By CIOReview | Friday, April 30, 2021

One can also teach self-driving cars how to follow the highway code. This necessitates dissecting each rule in the code, teaching vehicles' neural networks how to obey each rule, and then verifying that they can be trusted to follow these rules safely in all situations.

FREMONT, CA :Autonomous vehicles, ranging from warships to supermarket delivery carts, have recently made a smooth transition from testing labs to the real world with few hiccups. Self-driving cars, on the other hand, have yet to make it through the testing stage. In addition, a pedestrian was killed by one ride-hailing company's self-driving car during a test drive in 2018. While human-driven cars are involved in incidents daily, the public holds driverless cars to much higher safety standards, viewing single accidents as evidence that these vehicles are too dangerous to be released on public roads.

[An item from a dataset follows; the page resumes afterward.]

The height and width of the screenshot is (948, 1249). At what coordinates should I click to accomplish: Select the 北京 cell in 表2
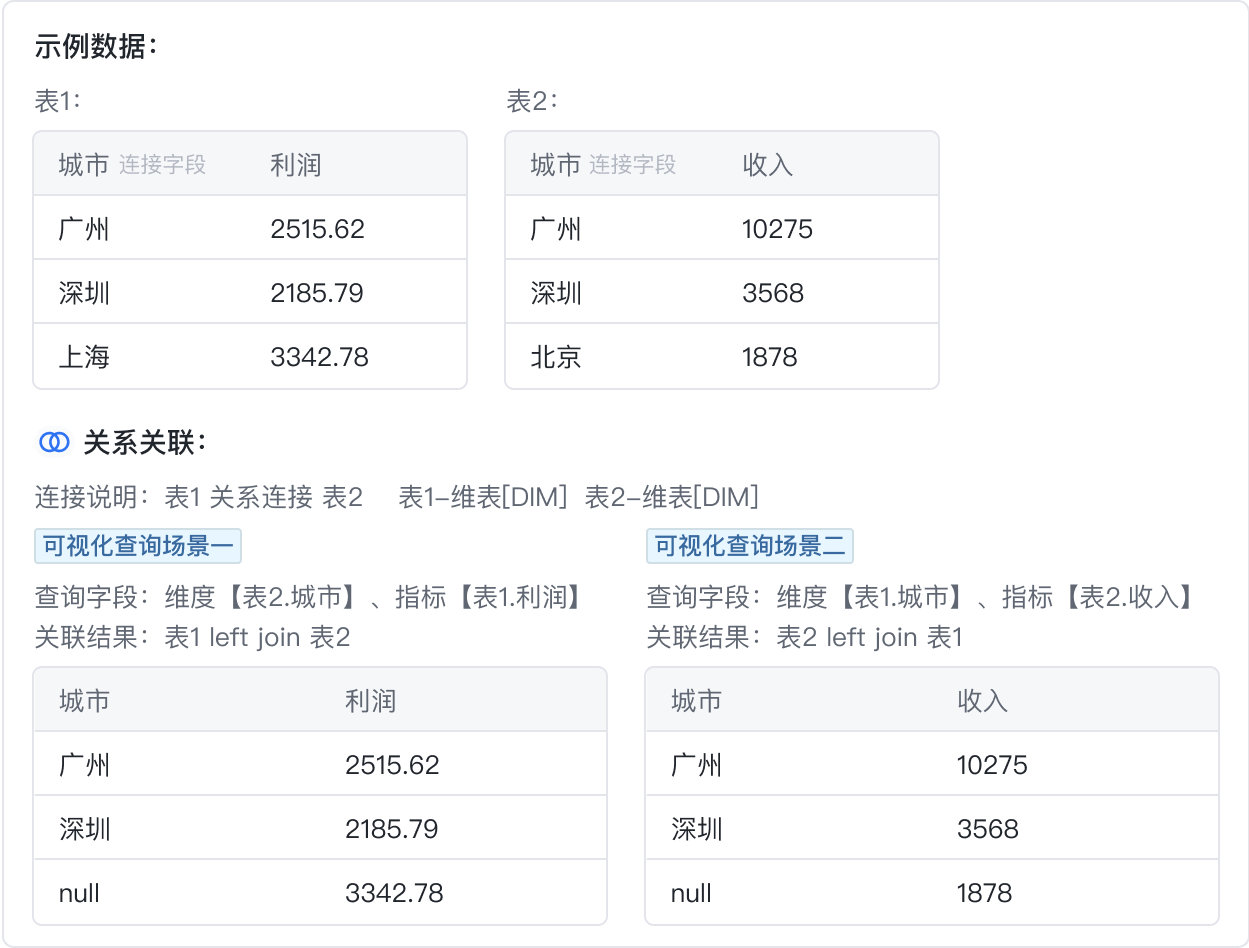pyautogui.click(x=556, y=357)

It is a big and technological challenge to program the ideal self-driving car that will always make the safest decision. Unlike other autonomous vehicles, which are typically tested in managed environments, self-driving cars must operate in an endlessly volatile road network, quickly processing several dynamic variables to stay secure.

Highway coding

To keep all road users safe, human drivers follow a highway code that relies on the human brain to learn and apply these laws in various real-world scenarios. One can also teach self-driving cars how to follow the highway code. This necessitates dissecting each rule in the code, teaching vehicles' neural networks how to obey each rule, and then verifying that they can be trusted to follow these rules safely in all situations.

When looking at the ramifications of the word ‘must never’ in the highway code, ensuring that these laws can be followed safely becomes more difficult. To make a self-driving car respond as quickly as a human driver in any given situation, we must program these policies to account for complexity, weighted risk, and the rare case where several rules are in direct conflict, causing the car to disregard one or more of them.This is not a job for programmers alone; it will take feedback from attorneys, security experts, system engineers, and policymakers as well. Teaching self-driving cars to be perfect will be a fluid process that will change over time as legal, cultural, and technical experts define perfection.